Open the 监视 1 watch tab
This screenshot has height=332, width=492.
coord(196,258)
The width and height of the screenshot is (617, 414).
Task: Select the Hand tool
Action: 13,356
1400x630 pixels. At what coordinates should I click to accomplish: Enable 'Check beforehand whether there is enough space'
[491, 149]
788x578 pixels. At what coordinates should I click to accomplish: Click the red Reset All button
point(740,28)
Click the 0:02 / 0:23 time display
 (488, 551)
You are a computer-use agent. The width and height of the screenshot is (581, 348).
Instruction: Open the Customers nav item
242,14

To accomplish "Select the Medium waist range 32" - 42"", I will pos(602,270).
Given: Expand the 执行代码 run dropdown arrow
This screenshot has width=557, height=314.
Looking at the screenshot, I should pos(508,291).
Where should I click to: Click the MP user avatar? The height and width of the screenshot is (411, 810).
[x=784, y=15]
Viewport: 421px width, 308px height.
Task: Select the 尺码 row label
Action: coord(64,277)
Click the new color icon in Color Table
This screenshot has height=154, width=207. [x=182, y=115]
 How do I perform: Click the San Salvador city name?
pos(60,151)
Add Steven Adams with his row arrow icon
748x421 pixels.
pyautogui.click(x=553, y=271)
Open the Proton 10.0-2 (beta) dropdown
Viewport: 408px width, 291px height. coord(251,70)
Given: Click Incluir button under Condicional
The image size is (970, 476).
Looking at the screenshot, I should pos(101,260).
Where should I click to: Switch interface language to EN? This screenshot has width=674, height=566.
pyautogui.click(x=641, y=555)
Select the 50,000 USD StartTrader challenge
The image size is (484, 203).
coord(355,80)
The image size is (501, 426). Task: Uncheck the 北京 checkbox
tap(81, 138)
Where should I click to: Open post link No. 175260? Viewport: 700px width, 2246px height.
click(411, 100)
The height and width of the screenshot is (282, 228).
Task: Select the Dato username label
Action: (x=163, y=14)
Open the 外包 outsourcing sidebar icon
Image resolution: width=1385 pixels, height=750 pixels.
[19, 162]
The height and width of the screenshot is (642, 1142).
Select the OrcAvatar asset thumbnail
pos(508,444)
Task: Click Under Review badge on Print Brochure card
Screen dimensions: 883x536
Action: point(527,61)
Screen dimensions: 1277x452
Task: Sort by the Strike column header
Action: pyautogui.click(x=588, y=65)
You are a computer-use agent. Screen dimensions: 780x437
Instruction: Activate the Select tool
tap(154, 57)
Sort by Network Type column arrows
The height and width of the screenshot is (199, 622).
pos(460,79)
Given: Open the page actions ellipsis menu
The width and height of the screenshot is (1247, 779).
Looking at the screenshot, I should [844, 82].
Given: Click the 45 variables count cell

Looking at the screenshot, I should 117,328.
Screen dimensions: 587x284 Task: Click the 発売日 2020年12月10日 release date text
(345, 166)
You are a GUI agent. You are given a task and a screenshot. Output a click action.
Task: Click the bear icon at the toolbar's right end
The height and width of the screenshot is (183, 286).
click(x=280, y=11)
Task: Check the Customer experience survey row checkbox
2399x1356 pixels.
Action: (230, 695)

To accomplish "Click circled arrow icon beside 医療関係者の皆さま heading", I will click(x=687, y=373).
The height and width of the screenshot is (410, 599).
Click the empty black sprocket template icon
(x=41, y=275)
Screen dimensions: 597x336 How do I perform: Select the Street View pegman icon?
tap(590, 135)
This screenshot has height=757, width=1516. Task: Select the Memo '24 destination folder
================================
The exercise
Please count how many lines in the material above contain the word "checkbox", and reply with that number alone.

Full solution
2